= Beginning of Section =

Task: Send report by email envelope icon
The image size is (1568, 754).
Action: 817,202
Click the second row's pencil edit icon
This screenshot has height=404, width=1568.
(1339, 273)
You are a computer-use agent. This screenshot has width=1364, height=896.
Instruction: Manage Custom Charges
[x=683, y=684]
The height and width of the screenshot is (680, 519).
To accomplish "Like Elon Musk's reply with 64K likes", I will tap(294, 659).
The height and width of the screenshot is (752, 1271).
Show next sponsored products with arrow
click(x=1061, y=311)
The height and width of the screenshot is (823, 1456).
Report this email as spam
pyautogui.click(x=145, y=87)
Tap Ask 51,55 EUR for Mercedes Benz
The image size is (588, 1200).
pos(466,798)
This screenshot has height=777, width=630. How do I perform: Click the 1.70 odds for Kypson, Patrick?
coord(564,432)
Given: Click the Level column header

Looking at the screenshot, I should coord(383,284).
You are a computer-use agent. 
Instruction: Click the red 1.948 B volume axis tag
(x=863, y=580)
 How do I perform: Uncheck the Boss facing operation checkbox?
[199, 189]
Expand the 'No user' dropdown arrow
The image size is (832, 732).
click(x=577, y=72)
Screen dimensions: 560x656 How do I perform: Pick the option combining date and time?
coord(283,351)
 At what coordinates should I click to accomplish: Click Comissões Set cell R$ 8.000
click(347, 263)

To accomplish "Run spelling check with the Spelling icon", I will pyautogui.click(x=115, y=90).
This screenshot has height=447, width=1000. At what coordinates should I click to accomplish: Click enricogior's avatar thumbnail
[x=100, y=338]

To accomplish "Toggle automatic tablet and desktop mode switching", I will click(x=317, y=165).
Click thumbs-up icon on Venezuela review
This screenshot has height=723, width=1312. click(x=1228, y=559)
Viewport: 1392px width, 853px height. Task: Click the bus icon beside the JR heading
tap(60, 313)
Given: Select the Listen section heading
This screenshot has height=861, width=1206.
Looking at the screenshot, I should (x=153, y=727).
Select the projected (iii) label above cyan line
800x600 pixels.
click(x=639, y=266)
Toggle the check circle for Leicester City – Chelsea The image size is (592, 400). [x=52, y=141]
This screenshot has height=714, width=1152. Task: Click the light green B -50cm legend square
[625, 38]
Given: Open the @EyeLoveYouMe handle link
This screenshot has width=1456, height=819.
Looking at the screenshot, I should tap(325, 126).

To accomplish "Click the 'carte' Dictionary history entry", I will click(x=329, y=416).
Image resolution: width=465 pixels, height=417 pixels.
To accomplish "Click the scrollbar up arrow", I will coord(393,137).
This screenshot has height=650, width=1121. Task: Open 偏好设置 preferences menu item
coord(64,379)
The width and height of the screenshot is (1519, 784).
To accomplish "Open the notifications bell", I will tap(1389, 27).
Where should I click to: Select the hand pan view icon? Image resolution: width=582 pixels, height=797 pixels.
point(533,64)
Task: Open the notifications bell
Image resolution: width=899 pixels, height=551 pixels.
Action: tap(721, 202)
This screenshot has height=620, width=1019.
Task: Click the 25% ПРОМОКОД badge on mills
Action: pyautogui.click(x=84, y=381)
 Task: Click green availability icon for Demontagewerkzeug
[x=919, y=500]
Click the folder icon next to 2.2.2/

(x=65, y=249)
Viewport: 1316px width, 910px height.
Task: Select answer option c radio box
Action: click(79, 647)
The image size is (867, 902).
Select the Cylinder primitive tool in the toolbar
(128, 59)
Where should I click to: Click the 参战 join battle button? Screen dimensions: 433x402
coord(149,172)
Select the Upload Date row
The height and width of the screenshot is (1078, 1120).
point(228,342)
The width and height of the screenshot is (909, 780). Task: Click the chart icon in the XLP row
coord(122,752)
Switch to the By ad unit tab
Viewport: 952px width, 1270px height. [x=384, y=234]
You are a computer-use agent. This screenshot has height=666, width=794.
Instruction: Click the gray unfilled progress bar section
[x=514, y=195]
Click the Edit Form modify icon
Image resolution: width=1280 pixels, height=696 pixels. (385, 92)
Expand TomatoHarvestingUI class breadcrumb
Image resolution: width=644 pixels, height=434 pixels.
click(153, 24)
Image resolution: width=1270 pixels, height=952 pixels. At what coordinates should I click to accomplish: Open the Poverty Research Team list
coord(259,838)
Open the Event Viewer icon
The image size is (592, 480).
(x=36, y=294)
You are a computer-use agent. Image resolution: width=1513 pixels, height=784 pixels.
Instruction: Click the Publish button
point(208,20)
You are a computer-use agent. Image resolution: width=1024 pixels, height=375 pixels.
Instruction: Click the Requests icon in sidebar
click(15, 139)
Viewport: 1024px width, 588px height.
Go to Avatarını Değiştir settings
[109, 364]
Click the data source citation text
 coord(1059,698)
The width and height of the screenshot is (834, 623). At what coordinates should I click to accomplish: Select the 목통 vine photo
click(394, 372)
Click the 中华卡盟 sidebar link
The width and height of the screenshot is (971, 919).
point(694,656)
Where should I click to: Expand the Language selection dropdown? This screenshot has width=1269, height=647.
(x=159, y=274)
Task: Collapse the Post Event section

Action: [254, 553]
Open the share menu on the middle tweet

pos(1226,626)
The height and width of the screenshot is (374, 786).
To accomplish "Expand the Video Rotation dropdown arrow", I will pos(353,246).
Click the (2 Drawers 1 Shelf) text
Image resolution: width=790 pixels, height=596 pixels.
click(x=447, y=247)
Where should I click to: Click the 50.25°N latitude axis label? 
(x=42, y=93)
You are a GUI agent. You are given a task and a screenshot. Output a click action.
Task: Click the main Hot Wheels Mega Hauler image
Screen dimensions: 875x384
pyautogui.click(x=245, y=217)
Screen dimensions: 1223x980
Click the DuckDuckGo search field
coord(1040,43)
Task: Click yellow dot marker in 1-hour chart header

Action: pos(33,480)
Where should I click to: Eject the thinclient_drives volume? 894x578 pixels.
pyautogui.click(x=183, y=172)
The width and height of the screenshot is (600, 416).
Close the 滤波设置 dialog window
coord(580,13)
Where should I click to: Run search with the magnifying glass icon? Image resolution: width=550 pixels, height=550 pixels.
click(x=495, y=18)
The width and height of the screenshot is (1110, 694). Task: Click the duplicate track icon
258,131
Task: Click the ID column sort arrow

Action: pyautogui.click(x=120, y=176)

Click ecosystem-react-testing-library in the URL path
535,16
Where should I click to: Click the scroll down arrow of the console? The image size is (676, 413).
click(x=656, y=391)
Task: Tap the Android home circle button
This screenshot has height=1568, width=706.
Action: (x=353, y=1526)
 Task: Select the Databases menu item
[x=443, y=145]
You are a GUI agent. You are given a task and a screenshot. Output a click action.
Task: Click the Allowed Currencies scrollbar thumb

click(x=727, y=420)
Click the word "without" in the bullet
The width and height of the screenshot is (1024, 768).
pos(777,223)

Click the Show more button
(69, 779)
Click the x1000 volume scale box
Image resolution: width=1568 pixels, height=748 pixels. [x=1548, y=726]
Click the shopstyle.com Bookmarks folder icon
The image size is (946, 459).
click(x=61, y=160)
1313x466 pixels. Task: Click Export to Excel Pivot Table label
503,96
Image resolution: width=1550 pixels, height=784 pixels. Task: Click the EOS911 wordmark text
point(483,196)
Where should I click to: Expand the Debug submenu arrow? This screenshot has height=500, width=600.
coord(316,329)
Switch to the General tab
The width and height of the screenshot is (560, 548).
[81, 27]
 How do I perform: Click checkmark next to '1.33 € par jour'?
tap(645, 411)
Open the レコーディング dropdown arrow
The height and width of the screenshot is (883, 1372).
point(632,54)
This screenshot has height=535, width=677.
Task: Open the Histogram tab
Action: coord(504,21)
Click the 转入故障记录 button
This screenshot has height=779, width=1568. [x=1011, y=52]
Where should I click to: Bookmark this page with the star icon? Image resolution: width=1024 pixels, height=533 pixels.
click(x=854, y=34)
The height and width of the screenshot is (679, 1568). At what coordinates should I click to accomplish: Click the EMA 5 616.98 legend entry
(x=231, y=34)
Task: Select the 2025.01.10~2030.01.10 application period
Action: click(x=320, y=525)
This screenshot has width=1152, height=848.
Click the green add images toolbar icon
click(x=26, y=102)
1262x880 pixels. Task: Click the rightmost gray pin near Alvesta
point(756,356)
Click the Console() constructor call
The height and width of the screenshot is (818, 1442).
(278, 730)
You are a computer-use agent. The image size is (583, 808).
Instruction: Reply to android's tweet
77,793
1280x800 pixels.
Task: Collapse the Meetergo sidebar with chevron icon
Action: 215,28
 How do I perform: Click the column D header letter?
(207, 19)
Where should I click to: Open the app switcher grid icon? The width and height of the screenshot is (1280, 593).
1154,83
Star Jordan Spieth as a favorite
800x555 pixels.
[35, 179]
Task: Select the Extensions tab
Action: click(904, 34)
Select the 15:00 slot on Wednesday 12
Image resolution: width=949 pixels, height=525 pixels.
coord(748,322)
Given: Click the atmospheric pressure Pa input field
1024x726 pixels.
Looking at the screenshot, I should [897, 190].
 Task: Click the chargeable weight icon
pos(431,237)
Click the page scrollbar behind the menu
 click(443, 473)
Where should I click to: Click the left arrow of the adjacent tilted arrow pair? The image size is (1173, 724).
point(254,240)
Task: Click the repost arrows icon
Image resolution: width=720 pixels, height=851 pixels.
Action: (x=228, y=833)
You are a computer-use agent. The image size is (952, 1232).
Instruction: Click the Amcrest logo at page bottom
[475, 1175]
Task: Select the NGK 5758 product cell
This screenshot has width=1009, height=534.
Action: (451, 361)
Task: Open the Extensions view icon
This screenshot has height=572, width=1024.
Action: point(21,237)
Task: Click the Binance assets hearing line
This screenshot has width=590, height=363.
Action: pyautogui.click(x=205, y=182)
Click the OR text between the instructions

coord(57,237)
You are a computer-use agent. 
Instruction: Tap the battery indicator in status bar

= End of Section =

WHAT THE TASK ASKS
Lines after the one containing "The height and width of the screenshot is (823, 1456)." are not wanted; repeat exactly each line above from the first up to and including it.

OUTPUT BELOW
Task: Send report by email envelope icon
The image size is (1568, 754).
Action: 817,202
Click the second row's pencil edit icon
This screenshot has height=404, width=1568.
(1339, 273)
You are a computer-use agent. This screenshot has width=1364, height=896.
Instruction: Manage Custom Charges
[x=683, y=684]
The height and width of the screenshot is (680, 519).
To accomplish "Like Elon Musk's reply with 64K likes", I will tap(294, 659).
The height and width of the screenshot is (752, 1271).
Show next sponsored products with arrow
click(x=1061, y=311)
The height and width of the screenshot is (823, 1456).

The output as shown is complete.